====== RECORDED INFORMATION

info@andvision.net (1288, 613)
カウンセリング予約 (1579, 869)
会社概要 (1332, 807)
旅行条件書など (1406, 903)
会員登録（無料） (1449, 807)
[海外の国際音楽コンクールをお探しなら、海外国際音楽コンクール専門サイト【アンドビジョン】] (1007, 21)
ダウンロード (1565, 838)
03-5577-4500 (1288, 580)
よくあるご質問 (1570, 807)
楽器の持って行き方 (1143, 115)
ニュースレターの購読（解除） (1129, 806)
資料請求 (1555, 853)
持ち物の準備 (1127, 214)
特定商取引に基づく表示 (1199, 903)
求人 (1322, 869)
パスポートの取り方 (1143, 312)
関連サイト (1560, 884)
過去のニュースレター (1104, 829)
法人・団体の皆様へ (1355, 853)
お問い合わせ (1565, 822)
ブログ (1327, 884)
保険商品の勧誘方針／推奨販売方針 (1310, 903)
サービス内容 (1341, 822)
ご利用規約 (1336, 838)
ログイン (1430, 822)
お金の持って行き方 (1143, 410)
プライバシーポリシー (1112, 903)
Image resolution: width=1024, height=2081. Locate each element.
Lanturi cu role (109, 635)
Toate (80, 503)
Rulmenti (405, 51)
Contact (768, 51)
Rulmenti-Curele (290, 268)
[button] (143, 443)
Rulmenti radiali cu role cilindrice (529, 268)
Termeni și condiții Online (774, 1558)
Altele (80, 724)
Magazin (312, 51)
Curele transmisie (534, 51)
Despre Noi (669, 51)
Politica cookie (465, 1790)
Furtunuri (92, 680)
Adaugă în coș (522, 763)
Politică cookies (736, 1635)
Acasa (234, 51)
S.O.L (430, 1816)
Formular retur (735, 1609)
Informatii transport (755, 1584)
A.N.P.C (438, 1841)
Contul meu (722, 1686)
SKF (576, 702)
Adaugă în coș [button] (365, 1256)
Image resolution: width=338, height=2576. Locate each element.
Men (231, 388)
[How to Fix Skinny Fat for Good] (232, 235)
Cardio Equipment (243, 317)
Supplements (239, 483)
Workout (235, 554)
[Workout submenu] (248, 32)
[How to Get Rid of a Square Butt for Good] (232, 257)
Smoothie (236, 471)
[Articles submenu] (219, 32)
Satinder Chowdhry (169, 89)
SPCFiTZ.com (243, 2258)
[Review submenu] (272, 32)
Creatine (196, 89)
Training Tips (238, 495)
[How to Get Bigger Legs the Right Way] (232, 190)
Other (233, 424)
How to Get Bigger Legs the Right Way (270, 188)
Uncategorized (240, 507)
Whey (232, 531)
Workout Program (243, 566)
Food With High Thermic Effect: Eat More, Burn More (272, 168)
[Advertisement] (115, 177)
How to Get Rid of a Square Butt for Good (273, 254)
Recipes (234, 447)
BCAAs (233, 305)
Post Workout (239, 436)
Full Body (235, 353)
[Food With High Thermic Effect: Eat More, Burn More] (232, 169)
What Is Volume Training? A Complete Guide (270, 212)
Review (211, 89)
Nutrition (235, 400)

============

• **EXERCISE**
Using the material above, return every line that holds the string "With".

• **YOUR RESPONSE**
Food With High Thermic Effect: Eat More, Burn More (272, 168)
[Food With High Thermic Effect: Eat More, Burn More] (232, 169)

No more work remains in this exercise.